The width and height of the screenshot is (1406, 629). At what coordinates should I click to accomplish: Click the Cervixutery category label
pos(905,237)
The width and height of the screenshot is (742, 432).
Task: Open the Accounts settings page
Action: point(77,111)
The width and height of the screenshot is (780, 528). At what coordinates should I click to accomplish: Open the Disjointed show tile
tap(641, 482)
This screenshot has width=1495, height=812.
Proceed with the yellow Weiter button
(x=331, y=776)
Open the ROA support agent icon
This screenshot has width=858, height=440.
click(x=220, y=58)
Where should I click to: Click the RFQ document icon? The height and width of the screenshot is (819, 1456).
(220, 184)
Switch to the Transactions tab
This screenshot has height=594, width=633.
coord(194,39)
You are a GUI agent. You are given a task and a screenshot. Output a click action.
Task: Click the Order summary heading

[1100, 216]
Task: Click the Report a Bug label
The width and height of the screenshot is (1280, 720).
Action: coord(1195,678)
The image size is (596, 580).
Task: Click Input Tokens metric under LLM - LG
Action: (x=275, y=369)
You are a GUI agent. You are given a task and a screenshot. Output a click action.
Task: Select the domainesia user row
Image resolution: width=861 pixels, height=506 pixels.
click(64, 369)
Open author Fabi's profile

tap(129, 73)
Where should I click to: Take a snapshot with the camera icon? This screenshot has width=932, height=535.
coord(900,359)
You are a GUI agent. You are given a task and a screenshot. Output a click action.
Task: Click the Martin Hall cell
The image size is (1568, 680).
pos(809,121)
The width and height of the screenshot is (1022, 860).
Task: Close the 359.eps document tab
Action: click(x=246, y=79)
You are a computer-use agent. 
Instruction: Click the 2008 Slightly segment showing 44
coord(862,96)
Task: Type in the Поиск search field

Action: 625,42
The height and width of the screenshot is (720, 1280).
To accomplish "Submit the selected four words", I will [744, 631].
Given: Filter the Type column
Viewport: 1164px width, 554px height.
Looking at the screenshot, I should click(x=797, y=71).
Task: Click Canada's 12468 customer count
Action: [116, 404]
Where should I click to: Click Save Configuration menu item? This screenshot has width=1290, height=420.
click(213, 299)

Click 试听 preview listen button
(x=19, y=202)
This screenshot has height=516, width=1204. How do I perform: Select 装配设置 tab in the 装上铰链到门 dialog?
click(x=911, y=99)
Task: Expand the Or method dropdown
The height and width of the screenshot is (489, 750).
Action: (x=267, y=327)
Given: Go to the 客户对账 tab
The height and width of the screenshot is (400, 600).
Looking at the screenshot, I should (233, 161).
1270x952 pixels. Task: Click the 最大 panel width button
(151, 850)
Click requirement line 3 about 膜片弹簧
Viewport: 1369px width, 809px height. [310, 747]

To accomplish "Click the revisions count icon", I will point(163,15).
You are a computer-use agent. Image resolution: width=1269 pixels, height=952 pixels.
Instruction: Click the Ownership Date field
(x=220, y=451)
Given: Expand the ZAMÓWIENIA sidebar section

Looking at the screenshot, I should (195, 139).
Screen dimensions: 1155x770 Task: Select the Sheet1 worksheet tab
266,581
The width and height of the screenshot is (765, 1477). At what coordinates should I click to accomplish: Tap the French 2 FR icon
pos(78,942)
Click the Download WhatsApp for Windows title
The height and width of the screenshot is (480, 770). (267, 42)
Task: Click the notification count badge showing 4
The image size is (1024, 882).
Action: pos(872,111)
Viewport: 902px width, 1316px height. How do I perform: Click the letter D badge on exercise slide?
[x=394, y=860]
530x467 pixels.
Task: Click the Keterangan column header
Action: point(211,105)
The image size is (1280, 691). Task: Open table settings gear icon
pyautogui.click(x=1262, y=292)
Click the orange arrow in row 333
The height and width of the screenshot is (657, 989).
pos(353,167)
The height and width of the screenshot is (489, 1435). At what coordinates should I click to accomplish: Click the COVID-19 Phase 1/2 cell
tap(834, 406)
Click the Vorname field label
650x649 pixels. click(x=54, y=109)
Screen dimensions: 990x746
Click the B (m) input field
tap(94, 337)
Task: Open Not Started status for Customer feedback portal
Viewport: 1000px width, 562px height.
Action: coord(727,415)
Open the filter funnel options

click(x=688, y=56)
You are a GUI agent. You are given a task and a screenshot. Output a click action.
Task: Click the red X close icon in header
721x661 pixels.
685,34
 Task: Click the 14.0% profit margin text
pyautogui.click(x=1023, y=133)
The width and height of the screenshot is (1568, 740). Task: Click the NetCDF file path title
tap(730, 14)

◆ **TASK OBJECTIVE**
In the data above, find the line with "Task: Click the Order summary heading" and the line with "Task: Click the Martin Hall cell". Retype both, plus every line between them, exactly.

◆ **YOUR RESPONSE**
Task: Click the Order summary heading

[1100, 216]
Task: Click the Report a Bug label
The width and height of the screenshot is (1280, 720).
Action: coord(1195,678)
The image size is (596, 580).
Task: Click Input Tokens metric under LLM - LG
Action: (x=275, y=369)
You are a GUI agent. You are given a task and a screenshot. Output a click action.
Task: Select the domainesia user row
Image resolution: width=861 pixels, height=506 pixels.
click(64, 369)
Open author Fabi's profile

tap(129, 73)
Where should I click to: Take a snapshot with the camera icon? This screenshot has width=932, height=535.
coord(900,359)
You are a GUI agent. You are given a task and a screenshot. Output a click action.
Task: Click the Martin Hall cell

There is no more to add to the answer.